ACTION ITEM: Find all lines below containing the string "field" and return them.

--- EXERCISE MATERIALS Enclosed Below ---

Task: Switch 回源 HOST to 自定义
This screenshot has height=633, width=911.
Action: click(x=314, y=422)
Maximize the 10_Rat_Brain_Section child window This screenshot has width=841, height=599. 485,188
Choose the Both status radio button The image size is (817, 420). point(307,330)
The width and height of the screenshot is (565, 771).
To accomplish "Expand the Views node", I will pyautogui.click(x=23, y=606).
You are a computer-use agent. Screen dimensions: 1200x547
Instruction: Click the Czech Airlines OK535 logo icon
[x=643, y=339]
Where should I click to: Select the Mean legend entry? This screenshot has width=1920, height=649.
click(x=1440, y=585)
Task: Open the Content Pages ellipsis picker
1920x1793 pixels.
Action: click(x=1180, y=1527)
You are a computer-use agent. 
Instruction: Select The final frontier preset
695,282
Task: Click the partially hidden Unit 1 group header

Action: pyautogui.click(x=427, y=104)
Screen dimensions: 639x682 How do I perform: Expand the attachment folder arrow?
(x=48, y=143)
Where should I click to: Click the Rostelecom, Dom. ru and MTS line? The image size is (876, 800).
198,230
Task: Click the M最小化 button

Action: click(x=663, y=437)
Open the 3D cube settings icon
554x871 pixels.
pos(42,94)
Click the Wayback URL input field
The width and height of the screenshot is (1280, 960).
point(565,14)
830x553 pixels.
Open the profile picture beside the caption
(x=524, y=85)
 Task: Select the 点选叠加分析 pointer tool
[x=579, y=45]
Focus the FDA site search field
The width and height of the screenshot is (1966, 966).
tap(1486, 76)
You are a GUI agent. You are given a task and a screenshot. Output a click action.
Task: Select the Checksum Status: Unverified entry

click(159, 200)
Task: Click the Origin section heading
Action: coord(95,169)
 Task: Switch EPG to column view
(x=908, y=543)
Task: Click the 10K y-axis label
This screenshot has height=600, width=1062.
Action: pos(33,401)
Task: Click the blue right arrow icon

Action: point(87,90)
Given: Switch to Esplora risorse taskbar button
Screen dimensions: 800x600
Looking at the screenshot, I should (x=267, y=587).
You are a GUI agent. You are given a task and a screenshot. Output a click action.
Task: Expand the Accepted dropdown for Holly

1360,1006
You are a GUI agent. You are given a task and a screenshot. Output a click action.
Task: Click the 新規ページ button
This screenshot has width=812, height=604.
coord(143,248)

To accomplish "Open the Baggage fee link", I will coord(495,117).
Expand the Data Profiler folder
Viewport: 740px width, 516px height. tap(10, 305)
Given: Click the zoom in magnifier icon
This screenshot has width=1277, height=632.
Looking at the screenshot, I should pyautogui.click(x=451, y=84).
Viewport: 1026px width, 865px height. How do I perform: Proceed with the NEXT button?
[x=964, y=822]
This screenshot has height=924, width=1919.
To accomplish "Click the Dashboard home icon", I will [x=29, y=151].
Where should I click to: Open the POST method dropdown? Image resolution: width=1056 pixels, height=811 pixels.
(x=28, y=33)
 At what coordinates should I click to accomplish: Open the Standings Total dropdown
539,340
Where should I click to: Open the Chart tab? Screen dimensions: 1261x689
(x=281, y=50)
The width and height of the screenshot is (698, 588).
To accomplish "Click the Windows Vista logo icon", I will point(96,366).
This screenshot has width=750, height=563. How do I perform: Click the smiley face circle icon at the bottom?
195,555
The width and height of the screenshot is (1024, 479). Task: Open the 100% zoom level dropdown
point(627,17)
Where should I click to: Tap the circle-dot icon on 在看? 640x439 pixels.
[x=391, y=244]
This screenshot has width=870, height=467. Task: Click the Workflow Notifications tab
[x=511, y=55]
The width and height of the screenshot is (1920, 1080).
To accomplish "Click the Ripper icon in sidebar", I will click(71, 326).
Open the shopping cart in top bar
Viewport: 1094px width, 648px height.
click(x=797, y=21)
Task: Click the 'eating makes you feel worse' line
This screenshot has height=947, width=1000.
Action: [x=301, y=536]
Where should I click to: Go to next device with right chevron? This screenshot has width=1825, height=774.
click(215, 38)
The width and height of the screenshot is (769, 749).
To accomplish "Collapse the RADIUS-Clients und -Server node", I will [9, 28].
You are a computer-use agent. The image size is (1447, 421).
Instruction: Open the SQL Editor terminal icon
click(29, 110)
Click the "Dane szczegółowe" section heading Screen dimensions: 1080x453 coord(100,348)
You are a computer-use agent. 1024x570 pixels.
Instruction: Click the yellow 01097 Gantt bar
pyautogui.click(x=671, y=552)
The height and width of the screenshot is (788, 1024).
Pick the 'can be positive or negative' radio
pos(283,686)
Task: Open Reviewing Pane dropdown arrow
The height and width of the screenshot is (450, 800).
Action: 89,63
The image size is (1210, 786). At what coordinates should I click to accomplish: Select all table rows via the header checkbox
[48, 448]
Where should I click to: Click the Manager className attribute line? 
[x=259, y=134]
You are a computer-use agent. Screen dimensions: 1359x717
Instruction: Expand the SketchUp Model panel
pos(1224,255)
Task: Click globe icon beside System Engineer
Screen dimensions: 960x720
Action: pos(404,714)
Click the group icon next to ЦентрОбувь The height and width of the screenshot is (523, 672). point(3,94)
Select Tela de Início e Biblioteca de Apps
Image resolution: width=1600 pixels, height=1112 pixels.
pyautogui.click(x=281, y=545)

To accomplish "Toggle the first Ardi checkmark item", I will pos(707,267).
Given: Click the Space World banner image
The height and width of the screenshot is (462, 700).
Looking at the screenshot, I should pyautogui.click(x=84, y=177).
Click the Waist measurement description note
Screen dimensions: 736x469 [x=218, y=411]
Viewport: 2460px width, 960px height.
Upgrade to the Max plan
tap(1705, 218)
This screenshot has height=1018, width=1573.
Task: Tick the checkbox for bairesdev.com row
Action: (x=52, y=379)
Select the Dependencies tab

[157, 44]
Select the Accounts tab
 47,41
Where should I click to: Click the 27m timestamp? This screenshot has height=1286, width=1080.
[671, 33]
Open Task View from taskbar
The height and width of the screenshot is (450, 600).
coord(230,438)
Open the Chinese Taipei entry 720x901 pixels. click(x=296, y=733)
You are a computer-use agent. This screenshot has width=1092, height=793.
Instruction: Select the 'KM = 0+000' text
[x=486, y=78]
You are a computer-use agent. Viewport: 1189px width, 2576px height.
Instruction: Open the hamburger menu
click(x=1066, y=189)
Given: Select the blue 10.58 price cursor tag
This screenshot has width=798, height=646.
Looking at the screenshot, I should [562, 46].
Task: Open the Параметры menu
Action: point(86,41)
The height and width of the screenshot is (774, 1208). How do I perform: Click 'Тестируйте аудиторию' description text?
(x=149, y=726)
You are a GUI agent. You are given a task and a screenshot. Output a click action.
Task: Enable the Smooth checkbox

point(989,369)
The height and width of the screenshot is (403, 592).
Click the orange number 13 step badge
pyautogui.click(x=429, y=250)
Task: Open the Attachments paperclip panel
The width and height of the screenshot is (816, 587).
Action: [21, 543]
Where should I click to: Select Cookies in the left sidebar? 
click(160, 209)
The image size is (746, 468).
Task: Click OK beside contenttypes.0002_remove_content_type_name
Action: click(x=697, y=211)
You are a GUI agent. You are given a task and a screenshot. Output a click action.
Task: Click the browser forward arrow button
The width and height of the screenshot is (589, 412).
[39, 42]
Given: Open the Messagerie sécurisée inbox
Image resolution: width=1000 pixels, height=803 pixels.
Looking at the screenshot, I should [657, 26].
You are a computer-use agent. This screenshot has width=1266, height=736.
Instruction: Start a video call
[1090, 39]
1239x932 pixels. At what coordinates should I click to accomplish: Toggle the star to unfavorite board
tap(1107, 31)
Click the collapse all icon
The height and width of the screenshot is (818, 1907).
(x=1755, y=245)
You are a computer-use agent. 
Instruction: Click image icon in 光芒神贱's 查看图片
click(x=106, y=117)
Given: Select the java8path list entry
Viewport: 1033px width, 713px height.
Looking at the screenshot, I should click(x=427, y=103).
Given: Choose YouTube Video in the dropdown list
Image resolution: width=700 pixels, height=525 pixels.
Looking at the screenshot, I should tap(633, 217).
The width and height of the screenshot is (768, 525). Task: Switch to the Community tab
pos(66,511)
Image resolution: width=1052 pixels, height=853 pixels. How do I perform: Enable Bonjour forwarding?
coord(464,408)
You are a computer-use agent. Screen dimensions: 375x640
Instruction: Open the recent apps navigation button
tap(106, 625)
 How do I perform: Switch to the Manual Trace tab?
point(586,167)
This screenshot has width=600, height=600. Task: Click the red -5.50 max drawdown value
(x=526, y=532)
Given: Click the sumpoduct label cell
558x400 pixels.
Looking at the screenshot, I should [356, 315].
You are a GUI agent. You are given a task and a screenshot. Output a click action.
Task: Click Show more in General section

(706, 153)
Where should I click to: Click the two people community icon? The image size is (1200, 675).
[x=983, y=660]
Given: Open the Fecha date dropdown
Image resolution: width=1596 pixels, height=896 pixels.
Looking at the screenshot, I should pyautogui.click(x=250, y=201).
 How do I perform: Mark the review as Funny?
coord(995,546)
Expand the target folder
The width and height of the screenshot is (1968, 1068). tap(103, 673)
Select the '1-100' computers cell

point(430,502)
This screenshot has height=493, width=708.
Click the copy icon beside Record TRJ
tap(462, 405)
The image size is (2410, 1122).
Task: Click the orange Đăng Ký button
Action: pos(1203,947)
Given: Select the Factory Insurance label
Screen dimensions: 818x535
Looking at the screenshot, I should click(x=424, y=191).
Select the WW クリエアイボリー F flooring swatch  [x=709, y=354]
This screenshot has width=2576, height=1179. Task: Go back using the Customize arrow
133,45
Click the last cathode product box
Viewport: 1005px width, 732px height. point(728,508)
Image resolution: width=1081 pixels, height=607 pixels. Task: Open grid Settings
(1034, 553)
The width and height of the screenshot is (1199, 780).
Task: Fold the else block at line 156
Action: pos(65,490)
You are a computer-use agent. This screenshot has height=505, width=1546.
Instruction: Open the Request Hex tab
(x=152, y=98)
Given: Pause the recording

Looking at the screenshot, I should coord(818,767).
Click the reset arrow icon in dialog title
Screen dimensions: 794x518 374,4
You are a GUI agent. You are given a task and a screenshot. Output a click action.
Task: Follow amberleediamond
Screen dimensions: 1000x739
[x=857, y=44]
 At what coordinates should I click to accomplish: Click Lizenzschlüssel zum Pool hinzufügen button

--- End of Enclosed EXERCISE MATERIALS ---

RESPONSE BELOW:
Click the Wayback URL input field
Focus the FDA site search field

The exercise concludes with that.